Mumbo Jumbo by Ishmael Reed (1972, Doubleday, Wikimedia Commons)

Few American artists have had as long and varied a career as Ishmael Reed, whose more than 50 years of published work includes countless novels, poetry collections, plays, essays, and musical collaborations, and who continues to produce important new work (as illustrated by his 2019 play The Haunting of Lin-Manuel Miranda, a bracing critique of the musical Hamilton). But for this reader no work of Reed’s, and indeed no published work of any kind in the last half-century, is more powerful than his novel Mumbo Jumbo, a satirical historical fiction set in an alternate-universe 1920s New York that brings together historical figures like President Warren Harding and W.E.B. Du Bois, supernatural elements including Voodoo and ancient Egyptian mythology, experimental use of images and music on the page, and much more.

Hollywood Shuffle (1987) and Bamboozled (2000)

Trailer for Hollywood Shuffle (Uploaded to YouTube by MGM)

American Fiction is far from the first African American cinematic satire, and its director Cord Jefferson has overtly acknowledged his debt to earlier satirical films like Robert Townsend’s Hollywood Shuffle and Spike Lee’s Bamboozled. Perhaps because those two films directly targeted the worlds of Hollywood and entertainment of which they were themselves part, or perhaps because audiences did not always recognize the satire for what it was and tried to take the films’ exaggerations and silliness seriously, they were both more controversial than American Fiction has proven to be. But the current success of American Fiction offers us a chance to revisit and rewatch these vital earlier works, both of which still have a great deal to tell us about our current pop culture and society.

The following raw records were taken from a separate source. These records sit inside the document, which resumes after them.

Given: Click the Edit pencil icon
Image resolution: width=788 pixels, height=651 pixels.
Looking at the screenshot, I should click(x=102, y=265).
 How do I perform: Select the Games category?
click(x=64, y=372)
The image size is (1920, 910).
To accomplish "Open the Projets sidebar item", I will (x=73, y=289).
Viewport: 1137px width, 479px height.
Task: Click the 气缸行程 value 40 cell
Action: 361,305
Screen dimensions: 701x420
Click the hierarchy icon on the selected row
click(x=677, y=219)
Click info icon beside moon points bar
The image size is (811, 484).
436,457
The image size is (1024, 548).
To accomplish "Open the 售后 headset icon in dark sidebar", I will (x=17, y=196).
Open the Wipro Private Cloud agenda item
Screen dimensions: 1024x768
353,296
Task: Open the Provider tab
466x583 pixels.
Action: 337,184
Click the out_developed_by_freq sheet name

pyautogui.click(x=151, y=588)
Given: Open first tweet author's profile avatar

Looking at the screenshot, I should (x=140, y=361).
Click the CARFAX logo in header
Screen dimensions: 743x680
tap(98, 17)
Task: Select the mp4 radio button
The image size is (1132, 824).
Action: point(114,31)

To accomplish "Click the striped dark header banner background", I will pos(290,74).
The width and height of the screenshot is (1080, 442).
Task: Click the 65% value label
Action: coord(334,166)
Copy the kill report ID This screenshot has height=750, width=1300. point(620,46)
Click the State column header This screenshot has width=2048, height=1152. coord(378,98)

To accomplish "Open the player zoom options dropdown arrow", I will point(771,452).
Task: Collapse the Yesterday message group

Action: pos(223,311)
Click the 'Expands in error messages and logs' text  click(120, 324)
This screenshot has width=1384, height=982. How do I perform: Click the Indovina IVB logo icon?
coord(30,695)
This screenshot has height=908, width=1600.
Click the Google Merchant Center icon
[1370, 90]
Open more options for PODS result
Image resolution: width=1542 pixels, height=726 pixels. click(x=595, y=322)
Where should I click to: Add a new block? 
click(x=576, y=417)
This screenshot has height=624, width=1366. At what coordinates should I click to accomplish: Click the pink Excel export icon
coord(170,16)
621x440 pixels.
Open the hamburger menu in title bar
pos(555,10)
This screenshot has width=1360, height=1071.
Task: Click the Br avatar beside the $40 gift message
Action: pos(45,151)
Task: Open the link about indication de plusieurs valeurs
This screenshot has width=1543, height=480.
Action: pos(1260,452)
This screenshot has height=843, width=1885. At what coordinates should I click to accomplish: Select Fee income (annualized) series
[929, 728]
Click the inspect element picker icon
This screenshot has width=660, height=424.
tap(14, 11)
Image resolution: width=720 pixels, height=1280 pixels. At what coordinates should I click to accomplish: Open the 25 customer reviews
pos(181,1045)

Contemporary Novels and Collections

Percival Everett is one of a number of 21st century African American authors using satire to devastating effect. Just the last decade alone has seen such interesting and important satirical works as Paul Beatty’s novel The Sellout (2015), Nana Kwame Adjei-Brenyah’s short story collection Friday Black (2018), Nafissa Thompson-Spires’ collection Heads of the Colored People (2018), and Maurice Carlos Ruffin’s novel We Cast a Shadow (2019). Scholar Danielle Fuentes Morgan’s book Laughing to Keep from Dying: African-American Satire in the 21st Century (2020) puts these literary satires in conversation with the comic work of artists like Dave Chappelle, Donald Glover, Leslie Jones, and Key & Peele, reminding us that the legacy of African American satire has never been in better hands.